Ooh! Gun jumping! It sounds so exciting; a bit outlaw, a bit Thelma & Louise. Actually, the term refers to an M&A transaction between competitors, where they combine or coordinate their conduct before the deal completes. It's a bad thing. It could land you with eight-figure fines, or even jail time.
The ACCC has just commenced its first gun jumping prosecution. In the firing line are Cryosite and Cell Care, competing suppliers of cord blood and tissue banking services. The (alleged) trouble started when Cryosite agreed to sell its assets to Cell Care.
The deal was that between signing and completion, Cryosite would refer all customer enquiries to Cell Care. This is how the ACCC says that the gun was jumped. The businesses also agreed that Cell Care wouldn't deal with, or market to, Cryosite customers.
When competitors get together and agree to divvy up customers or restrict supply, that's cartel conduct.
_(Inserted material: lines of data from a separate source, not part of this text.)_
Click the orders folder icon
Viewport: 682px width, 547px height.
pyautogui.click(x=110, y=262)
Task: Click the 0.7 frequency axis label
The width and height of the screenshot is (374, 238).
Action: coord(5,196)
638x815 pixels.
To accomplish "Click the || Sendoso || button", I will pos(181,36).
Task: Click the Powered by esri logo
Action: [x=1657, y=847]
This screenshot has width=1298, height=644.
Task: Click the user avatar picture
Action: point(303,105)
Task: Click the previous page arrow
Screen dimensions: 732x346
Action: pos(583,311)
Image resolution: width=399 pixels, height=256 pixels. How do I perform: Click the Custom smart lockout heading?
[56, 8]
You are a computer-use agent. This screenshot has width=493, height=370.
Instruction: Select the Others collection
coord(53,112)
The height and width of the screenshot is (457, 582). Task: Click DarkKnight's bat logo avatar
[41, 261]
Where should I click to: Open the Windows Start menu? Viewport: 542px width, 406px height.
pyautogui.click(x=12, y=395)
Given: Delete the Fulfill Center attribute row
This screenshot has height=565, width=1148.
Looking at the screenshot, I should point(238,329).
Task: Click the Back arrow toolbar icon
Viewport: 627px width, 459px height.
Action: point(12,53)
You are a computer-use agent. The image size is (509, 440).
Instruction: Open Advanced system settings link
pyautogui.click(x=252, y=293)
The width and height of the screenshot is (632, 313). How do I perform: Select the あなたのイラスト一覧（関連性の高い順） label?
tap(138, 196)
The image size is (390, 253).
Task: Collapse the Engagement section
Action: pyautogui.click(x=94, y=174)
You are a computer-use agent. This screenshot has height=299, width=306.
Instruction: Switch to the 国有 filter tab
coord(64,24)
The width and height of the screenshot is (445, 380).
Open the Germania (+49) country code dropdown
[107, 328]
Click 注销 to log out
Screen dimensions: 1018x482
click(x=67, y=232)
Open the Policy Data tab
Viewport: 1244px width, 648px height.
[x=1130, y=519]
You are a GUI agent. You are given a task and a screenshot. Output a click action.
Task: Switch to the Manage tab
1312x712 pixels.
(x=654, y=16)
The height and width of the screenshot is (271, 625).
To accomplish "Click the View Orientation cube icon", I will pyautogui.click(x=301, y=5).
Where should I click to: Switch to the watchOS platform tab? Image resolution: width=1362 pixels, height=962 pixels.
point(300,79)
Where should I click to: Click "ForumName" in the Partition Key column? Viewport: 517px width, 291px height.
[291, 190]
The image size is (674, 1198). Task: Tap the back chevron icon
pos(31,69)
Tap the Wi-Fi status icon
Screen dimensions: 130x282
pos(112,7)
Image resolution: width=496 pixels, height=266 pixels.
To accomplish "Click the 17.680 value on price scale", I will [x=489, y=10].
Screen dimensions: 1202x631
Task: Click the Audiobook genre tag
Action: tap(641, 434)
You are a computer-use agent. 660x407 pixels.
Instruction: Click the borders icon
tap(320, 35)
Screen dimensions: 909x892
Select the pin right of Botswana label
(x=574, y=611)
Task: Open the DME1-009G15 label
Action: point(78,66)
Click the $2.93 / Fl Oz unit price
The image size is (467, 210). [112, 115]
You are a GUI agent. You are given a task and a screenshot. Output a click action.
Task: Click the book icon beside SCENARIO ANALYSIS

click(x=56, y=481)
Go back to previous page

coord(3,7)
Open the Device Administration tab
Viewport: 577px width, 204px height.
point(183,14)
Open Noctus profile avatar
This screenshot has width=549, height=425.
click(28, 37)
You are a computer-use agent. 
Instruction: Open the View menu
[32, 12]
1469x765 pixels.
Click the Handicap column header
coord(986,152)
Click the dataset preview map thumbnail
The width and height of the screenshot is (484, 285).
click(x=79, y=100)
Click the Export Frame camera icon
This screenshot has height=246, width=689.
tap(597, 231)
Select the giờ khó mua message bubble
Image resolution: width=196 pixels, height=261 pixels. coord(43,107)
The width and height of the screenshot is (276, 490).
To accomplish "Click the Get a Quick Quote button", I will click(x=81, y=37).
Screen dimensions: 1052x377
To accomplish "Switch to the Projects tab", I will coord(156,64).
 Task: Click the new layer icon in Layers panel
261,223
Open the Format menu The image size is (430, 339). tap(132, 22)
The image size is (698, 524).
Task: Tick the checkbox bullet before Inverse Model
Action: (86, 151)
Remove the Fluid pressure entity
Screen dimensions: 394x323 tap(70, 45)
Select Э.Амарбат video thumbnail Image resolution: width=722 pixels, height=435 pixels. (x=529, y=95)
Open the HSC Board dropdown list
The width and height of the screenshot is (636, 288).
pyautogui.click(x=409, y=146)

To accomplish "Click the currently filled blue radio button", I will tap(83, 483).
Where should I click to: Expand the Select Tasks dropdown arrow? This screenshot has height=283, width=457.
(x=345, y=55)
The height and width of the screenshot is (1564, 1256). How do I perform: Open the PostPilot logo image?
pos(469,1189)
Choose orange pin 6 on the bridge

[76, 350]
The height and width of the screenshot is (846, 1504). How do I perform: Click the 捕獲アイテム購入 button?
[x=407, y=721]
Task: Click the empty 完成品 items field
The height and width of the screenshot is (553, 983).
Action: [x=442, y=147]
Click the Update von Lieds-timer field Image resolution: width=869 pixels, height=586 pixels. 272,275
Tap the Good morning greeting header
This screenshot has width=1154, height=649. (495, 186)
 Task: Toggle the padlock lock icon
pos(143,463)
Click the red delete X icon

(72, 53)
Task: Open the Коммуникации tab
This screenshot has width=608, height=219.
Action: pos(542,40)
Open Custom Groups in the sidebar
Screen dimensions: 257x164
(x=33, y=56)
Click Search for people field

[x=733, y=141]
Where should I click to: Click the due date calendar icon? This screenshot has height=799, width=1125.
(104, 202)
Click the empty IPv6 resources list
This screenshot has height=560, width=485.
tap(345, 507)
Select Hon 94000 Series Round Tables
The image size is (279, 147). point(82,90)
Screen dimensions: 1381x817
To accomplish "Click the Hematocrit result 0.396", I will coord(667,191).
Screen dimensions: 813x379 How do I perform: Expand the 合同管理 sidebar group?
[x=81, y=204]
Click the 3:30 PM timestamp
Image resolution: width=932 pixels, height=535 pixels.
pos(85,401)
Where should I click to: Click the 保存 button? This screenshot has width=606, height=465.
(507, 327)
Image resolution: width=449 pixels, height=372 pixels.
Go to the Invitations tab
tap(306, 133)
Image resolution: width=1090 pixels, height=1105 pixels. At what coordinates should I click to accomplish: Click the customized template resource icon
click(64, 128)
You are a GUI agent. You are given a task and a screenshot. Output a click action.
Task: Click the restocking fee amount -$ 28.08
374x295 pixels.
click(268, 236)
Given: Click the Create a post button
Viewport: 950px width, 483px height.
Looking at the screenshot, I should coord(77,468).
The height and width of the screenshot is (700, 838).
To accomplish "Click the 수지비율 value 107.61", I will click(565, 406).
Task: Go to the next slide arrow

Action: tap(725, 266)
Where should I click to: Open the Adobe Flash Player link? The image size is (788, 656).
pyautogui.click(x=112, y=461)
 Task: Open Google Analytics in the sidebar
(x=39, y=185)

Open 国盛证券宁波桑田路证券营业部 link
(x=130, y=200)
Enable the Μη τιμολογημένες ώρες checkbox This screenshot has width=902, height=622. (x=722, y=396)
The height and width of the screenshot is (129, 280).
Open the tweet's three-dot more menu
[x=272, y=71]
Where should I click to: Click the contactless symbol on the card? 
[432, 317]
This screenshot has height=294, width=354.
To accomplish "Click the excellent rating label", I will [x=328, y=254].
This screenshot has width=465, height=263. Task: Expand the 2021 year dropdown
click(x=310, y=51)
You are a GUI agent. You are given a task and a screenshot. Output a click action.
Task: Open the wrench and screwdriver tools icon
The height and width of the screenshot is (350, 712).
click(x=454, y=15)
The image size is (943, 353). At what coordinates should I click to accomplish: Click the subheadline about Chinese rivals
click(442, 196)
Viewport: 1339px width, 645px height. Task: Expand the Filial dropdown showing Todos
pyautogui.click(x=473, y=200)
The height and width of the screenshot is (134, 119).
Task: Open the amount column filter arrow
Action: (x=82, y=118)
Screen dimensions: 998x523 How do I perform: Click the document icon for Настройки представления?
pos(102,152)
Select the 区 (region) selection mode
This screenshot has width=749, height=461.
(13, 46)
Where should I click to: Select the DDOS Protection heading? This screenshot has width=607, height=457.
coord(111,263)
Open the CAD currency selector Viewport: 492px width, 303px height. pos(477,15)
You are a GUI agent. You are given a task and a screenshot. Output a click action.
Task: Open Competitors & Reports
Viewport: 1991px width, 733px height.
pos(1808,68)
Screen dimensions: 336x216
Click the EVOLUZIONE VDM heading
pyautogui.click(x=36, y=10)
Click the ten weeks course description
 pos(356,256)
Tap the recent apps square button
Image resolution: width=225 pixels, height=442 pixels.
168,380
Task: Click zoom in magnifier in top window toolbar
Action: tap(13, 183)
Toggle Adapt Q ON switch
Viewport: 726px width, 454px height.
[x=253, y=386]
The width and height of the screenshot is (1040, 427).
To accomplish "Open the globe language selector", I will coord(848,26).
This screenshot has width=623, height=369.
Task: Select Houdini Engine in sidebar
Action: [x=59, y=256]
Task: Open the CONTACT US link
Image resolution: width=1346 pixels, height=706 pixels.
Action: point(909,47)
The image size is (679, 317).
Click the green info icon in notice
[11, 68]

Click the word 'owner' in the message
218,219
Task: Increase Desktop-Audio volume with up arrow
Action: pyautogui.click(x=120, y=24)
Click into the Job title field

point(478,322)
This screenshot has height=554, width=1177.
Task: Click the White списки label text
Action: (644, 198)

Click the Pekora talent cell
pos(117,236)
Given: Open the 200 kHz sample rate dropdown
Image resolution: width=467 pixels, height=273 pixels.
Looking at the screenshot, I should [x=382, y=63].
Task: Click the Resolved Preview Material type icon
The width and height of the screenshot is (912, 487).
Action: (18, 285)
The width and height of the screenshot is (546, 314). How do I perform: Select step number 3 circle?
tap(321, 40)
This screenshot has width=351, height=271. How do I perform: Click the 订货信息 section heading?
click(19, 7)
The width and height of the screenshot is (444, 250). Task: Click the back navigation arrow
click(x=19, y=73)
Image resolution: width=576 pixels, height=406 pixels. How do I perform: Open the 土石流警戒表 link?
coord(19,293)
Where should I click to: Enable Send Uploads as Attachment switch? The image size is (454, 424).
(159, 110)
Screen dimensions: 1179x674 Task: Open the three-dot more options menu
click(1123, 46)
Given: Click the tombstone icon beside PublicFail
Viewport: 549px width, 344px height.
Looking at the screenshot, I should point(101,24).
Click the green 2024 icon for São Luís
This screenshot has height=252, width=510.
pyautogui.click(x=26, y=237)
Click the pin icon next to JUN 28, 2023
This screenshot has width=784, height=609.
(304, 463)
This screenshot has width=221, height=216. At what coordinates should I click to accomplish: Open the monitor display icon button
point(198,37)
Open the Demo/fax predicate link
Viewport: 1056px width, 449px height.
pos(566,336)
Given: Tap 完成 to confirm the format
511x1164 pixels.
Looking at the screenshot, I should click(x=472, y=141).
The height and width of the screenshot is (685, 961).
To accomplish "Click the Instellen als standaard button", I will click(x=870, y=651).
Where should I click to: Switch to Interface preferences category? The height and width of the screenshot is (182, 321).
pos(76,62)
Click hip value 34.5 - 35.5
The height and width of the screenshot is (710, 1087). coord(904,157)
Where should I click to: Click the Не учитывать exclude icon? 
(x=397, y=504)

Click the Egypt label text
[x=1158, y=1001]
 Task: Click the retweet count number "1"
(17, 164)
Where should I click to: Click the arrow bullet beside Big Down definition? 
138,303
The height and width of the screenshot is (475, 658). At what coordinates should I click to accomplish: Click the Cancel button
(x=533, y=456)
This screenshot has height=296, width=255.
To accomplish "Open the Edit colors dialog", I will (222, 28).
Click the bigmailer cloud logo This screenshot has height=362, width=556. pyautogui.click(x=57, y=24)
That's what the ACCC alleges happened here.
In the end, the transaction didn't complete. But apparently Cryosite has stayed out of the market and kept the $500k downpayment it took. That's what kept the ACCC interested, and not in a good way.
The bottom line here is that for M&A transactions between competitors, you need to continue to compete with one another prior to completion. This means you need to be super careful with the drafting of the "pre-completion conduct" section of the sale agreement, ie the bit of the agreement where you agree to what each party can do between signing and completion. Don't agree to integrate your systems, co-ordinate pricing, share customers or carve up the market. Take legal advice on any proposed information sharing or joint customer communications. It's a risky stage of the deal; but the risks are entirely manageable. There's no need to drive the Thunderbird off a cliff.